Data Extraction and Synthesis
This review followed PRISMA guidelines. Risk of bias was analyzed using the Cochrane RoB 2 tool. Bayesian network meta-analysis was performed. Treatments were grouped into common nodes based on the type of MKI.
Main Outcomes and Measures
Primary outcomes were progression-free survival (PFS) and overall survival (OS). Secondary outcomes included objective response rate, disease control rate, clinical benefit rate, and adverse events.
Results
Cabozantinib 60 mg/d (CAB60) was associated with the highest prolonged PFS in RAIR-DTC patients, followed by lentivatinib 18 or 24 mg/d (LEN18 or LEN24), and apatinib. PFS was also improved in in aMTC patients received CAB 140 mg/d (CAB140), CAB60, or anlotinib. A significantly greater improvement on the performance of OS was seen in CAB60, LEN24, anlotinib, and sorafenib in RAIR-DTC patients, but which in aMTC patients were lack of statistical differences.
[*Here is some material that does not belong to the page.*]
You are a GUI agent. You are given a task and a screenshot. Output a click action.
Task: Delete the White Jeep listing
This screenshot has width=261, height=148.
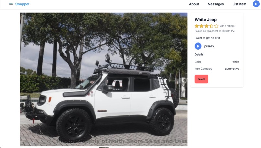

Compared with the low-dose of MKIs, high-dose of MKIs such as CAB, LEN, and vandetanib increased the incidence of adverse events.
Conclusion
CAB60, LEN, and apatinib are promising topical MKIs with statistically significant primary outcomes in RAIR-DTC patients, while CAB and anlotinib are effective in prolonging PFS in aMTC patients.